§ **Task directions**
Search the entries below for "agent". Report each line where it occurs.

Entries taken from a collection:
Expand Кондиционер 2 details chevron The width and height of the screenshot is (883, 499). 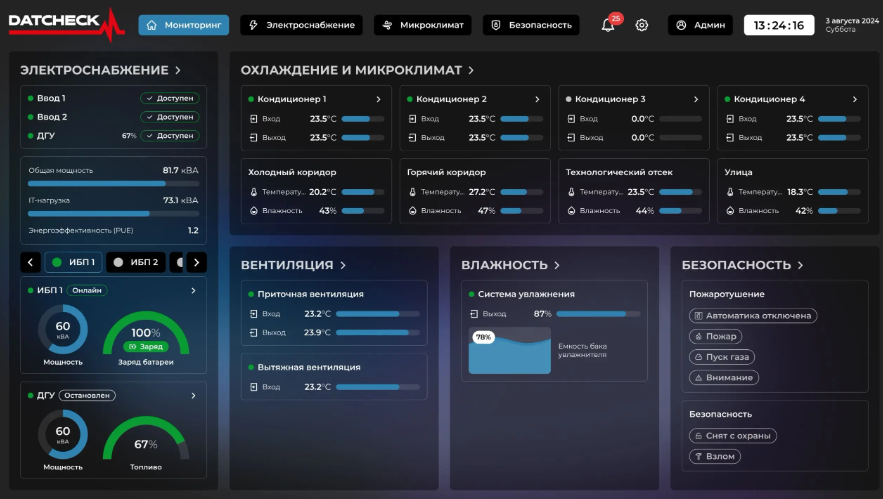point(537,99)
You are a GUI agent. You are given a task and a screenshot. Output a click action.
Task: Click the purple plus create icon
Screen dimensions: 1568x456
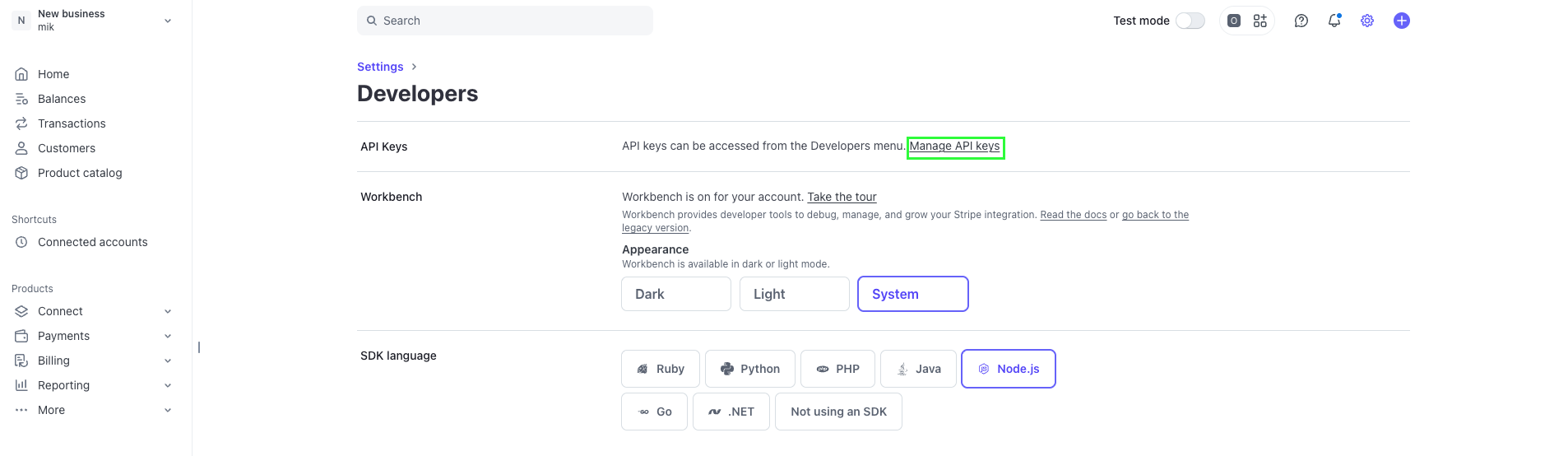(x=1401, y=21)
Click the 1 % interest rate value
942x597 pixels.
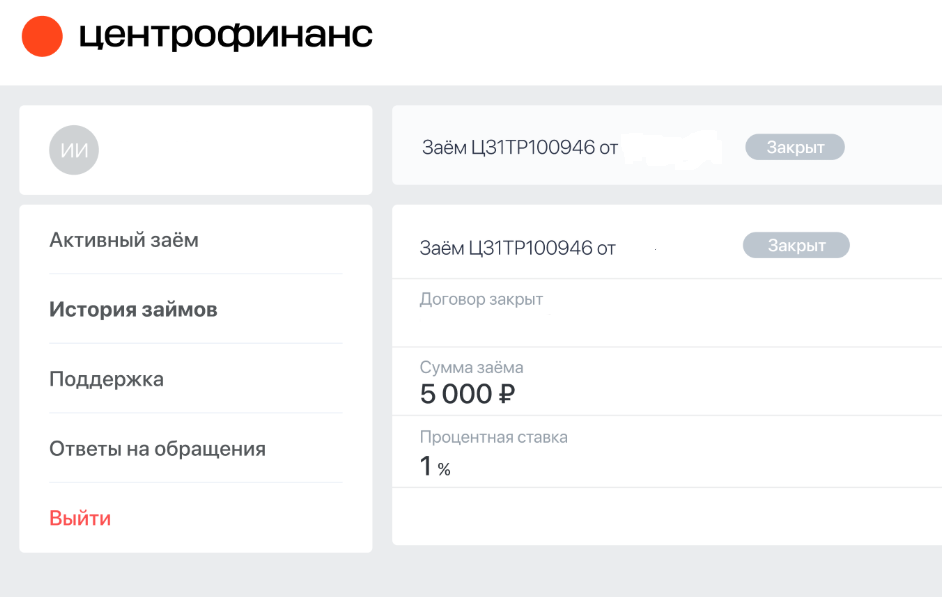(x=435, y=466)
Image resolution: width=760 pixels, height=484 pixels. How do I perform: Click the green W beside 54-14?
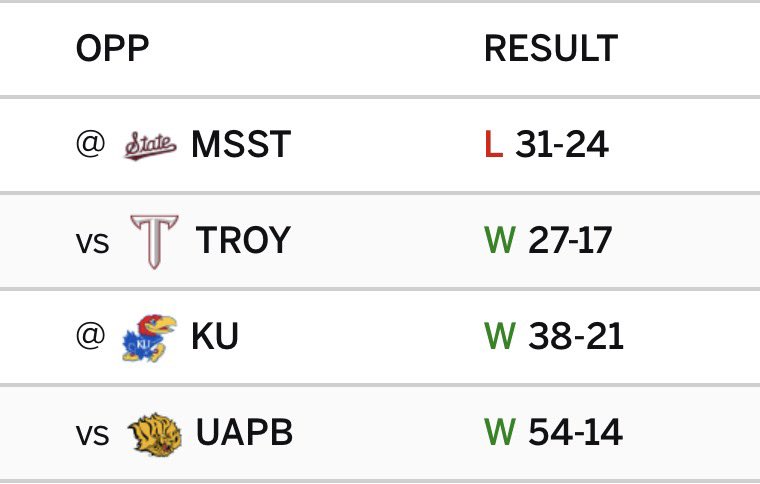point(500,432)
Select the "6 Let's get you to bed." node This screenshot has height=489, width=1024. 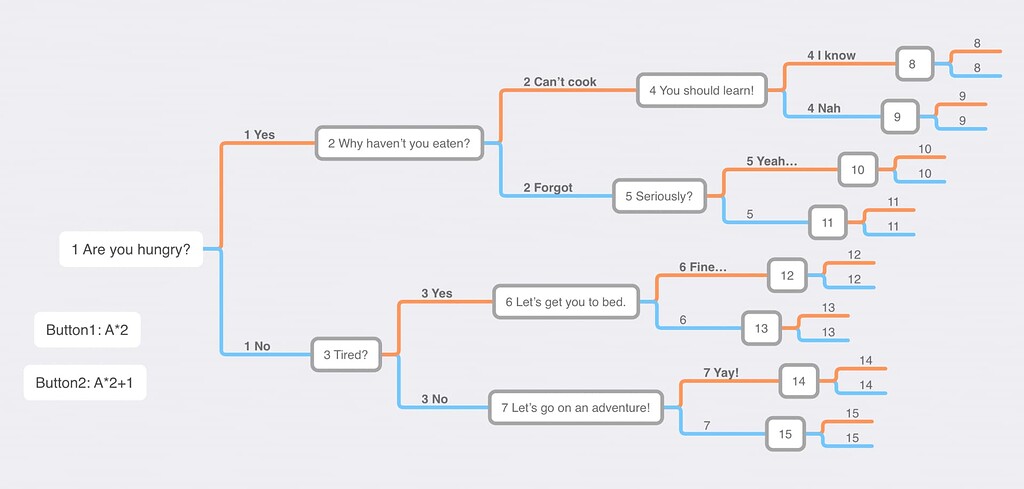(565, 302)

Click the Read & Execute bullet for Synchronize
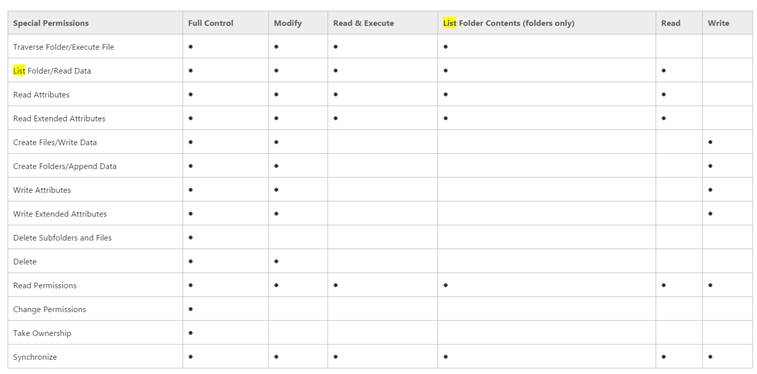click(x=336, y=357)
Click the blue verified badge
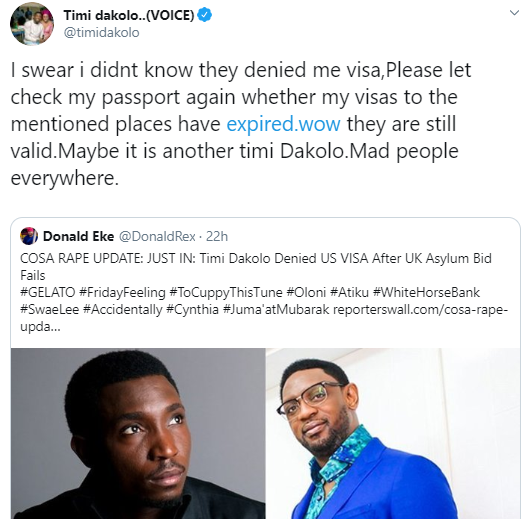Image resolution: width=523 pixels, height=519 pixels. (x=205, y=15)
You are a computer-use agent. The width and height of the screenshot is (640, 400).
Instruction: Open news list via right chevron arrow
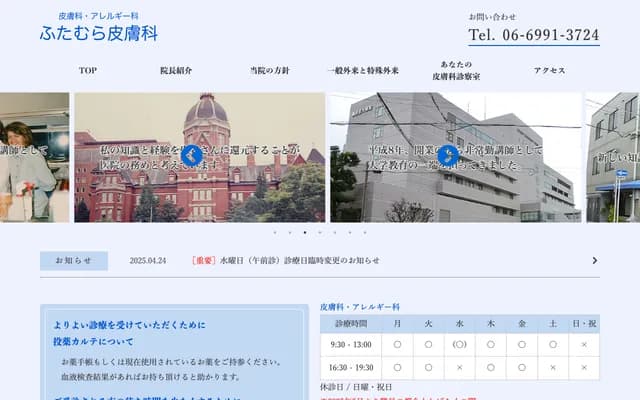click(x=595, y=261)
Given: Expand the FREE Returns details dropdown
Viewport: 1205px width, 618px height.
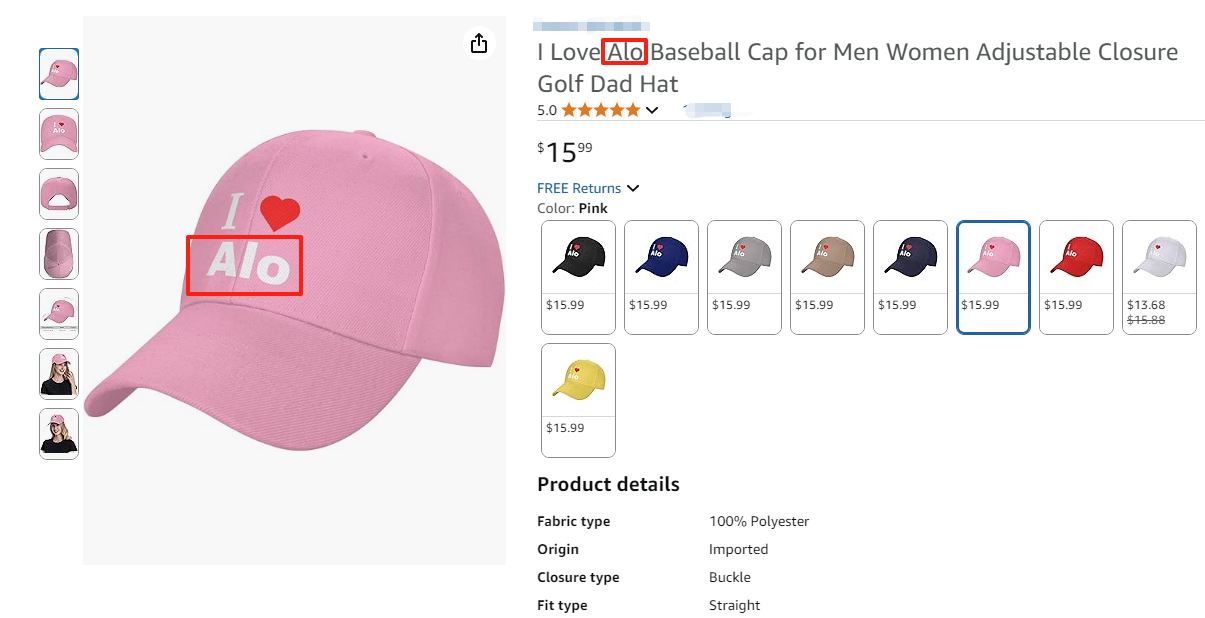Looking at the screenshot, I should [x=633, y=188].
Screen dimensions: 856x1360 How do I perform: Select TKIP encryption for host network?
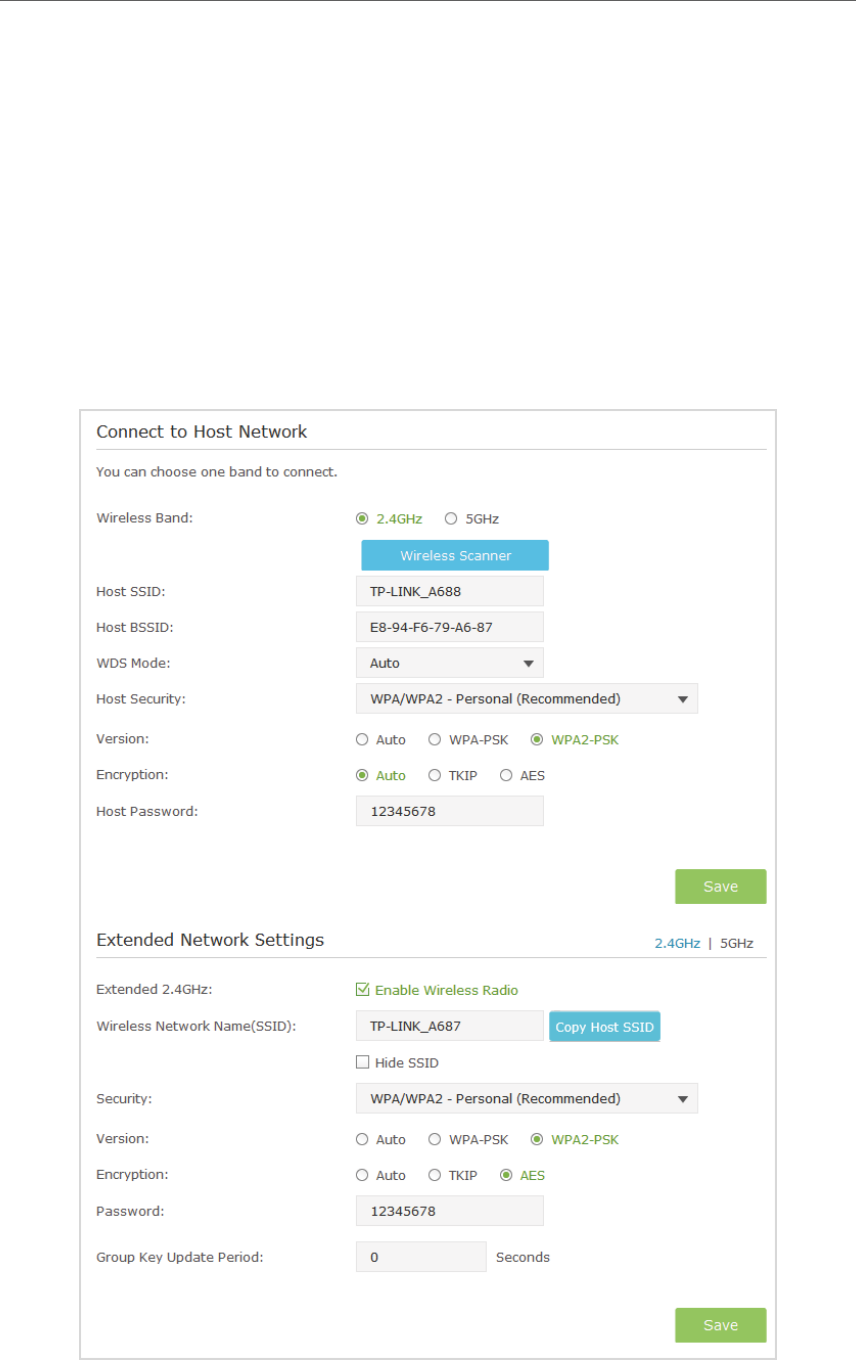click(x=434, y=775)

§ **Solution**
You are a GUI agent. You are given a task and a screenshot. Output a click action.
You are a computer-use agent. The width and height of the screenshot is (640, 400).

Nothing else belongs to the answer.